El imperialismo y “el arte de matar”

El imperialismo norteamericano logró, pues, someter a gran parte de la humanidad a su dinámica autodestructiva haciendo de la guerra el estímulo vital de su sobrevivencia

El imperialismo y “el arte de matar”

Dada la innumerable cantidad de interpretaciones que existen sobre el problema en Ucrania, es necesario hacer hincapié en los fundamentos de un conflicto del que hasta ahora solo hemos visto en los medios de comunicación a nivel mundial un tratamiento superficial. Como muchos analistas han demostrado ya con suficiencia, la esencia del conflicto trasciende las singularidades de lo que Rusia o Ucrania representan como naciones; su participación responde sólo a una de las manifestaciones de un proceso económico de alcance mundial cuyas raíces están profundamente ocultas y que determinan en el fondo todos los movimientos geopolíticos que hoy presenciamos, a saber: el imperialismo como política económica. El tratamiento de este problema exigiría no sólo mayor espacio, sino explicaciones que requieren más de lo que un análisis de estas características puede arrojar. Aquí nos centraremos únicamente en una de las manifestaciones de dicho fenómeno: la relación entre guerra y capital.
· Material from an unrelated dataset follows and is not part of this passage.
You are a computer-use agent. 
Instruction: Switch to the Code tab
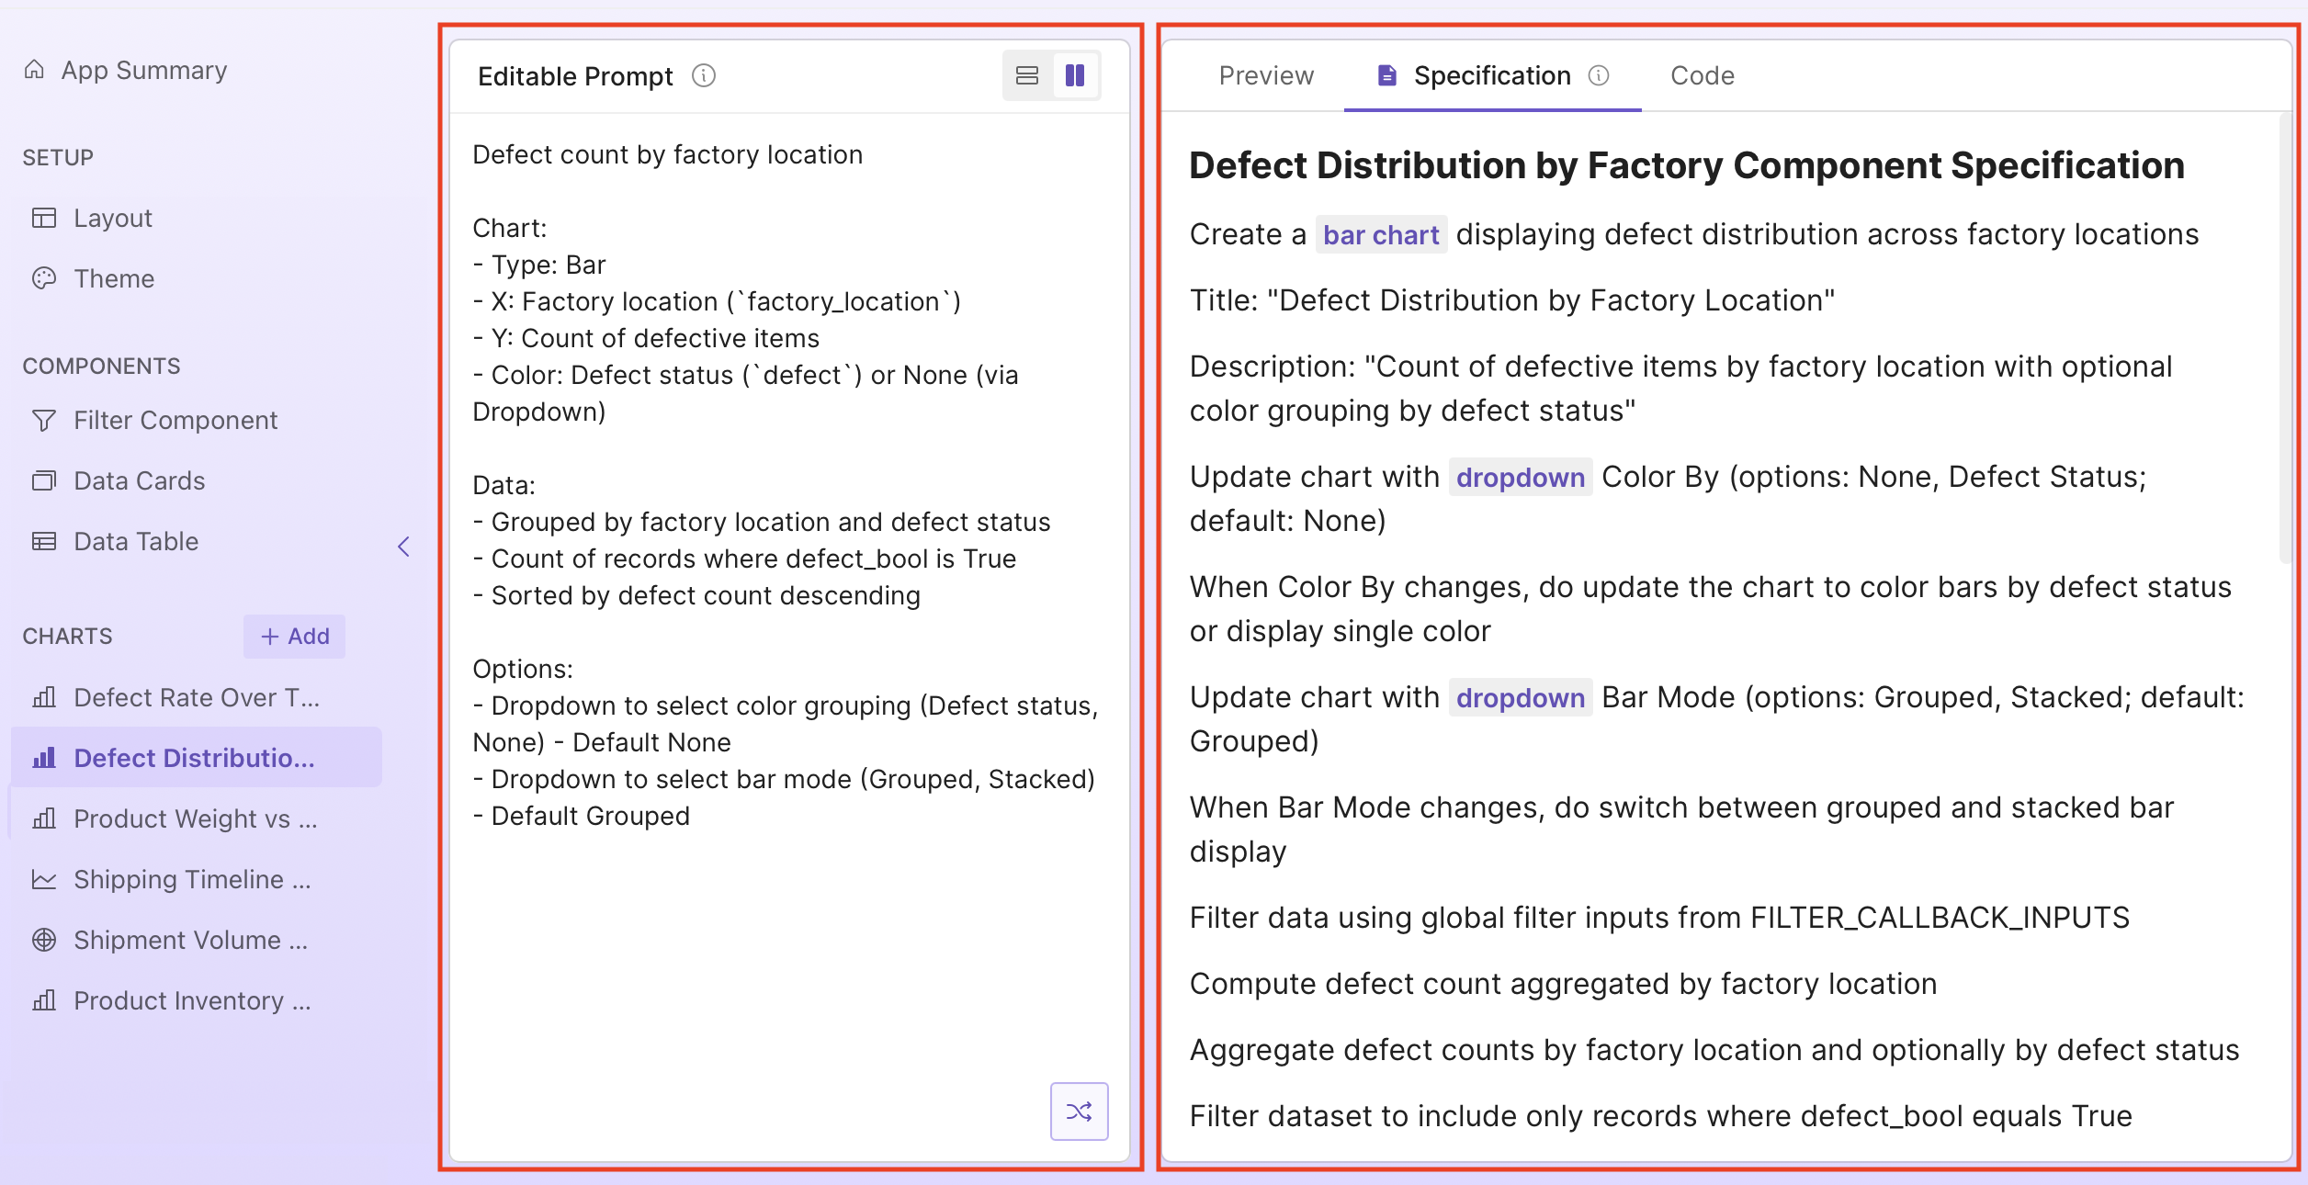coord(1702,75)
La guerra, a diferencia de las explicaciones que vemos en los medios de comunicación tradicionales, no encuentra sus causas en problemas raciales, diferencias políticas o disputas nacionalistas. Mucho menos puede ser considerada un “accidente de la historia”. Su razón de ser, desde la aparición del sistema capitalista como sistema hegemónico, radica en la necesidad de las potencias económicas dominantes de mantener, por un lado, el statu quo, la actual correlación de fuerzas en las que un grupo de naciones sostienen su primacía económica, política e ideológica sobre el resto del mundo y, por otro, en uno de los efectos fatales del sistema económico predominante que reside en la sobreacumulación, una descomunal cantidad de mercancías que no pueden venderse y que generan la incontrolable necesidad del gran capital de abrir mercados en todo el mundo, mercados que reciban los excedentes de producción o, en este caso particular, de dinero acumulado, que no puede invertirse en los países desarrollados porque han agotado ya, desde hace años, la capacidad de gasto e inversión que la realidad les permite. Este segundo problema, en el que centramos nuestro análisis, es causa esencial de los conflictos bélicos que desde hace décadas amenazan la paz mundial. La guerra es, por lo tanto, una necesidad económica en el imperialismo capitalista.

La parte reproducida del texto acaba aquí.